== Passage shown ==
Start of Block
MAYHEM LEADS A MERRY DANCE By Cameron Woodhead
HARD RUBBISH
Men of Steel
Malthouse Theatre
Until October 6 2013
The puppeteers in Men of Steel have created a vigorous, irreverent and playful style of puppetry, where their crazy interaction with objects - from sticks of celery to hammers - makes ordinary objects come to life.
Hard Rubbish.
There's a delightfully manic, destructive quality to Men of Steel's work, a kind of infectious chaos. Hard Rubbish is no exception, and kids will get a giggle out of seeing a room more or less explode with mess.
In this show, a bunch of clapped out furniture dreams odd dreams, transforming a lounge room into an undersea wonderland, with lampshades as jellyfish and spools of video cassette as seaweed. That montage is interrupted by the shark-like arrival of a box with a Swedish flag on it.
Yes, something very like Ikea is here. And the whiter-than-white modular furniture doesn't have much time for the saggy old stuff lying about. What follows is lounge-room war.
End of Block
== Problem set ==
1) Can you sum up the review of Hard Rubbish in two sentences?
2) Do these statements agree with the review of Hard Rubbish? Answer yes or no for each, quoting the words of the review that decide it.
(a) The show runs until October 6, 2013.
(b) In the undersea dream, the lampshades stand in for seaweed.
(c) The whiter-than-white modular furniture welcomes the old furniture.
3) How would you continue the review of Hard Rubbish after its last sentence?

== Data shown ==
Start of Block
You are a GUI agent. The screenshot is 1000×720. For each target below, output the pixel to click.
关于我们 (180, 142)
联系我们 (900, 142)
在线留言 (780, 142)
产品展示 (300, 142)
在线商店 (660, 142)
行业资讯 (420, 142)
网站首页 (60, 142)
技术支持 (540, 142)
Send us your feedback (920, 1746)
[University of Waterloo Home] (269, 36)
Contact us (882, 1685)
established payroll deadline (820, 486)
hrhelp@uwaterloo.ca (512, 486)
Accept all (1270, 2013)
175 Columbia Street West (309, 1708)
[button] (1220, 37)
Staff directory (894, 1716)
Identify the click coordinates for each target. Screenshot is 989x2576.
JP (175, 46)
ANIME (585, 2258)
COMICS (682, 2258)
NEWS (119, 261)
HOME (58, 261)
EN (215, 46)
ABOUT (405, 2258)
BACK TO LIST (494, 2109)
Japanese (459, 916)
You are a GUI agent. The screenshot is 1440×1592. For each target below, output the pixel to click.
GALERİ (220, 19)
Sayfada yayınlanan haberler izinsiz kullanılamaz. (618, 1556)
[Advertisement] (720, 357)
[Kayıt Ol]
End of Block
== Task answers ==
1) Men of Steel's puppeteers bring ordinary objects like celery and hammers to life in a manic, destructive style, and Hard Rubbish is no exception. In the show, old furniture dreams a lounge room into an undersea wonderland until a box with a Swedish flag arrives, and the new modular furniture's contempt for the saggy old pieces leads to lounge-room war.

2)
(a) Yes: "Until October 6 2013"
(b) No: "with lampshades as jellyfish and spools of video cassette as seaweed"
(c) No: "doesn't have much time for the saggy old stuff lying about"

3)
The immediately recognisable characterisation of the furniture, and the sheer inventiveness of the scenarios, disarm and draw the audience into the conceit.
The show builds to irresistible hilarity as the conflict grows, with an Allen key dance and a poignant death scene for a half-brown couch.
Puppeteers Hamish Fletcher, Phillip McInnes, Tamara Rewse and Malia Walsh give themselves over to play with cartoonish glee and a flair for pantomime. Hard Rubbish is great family entertainment for the school holidays, as much fun for adults as children.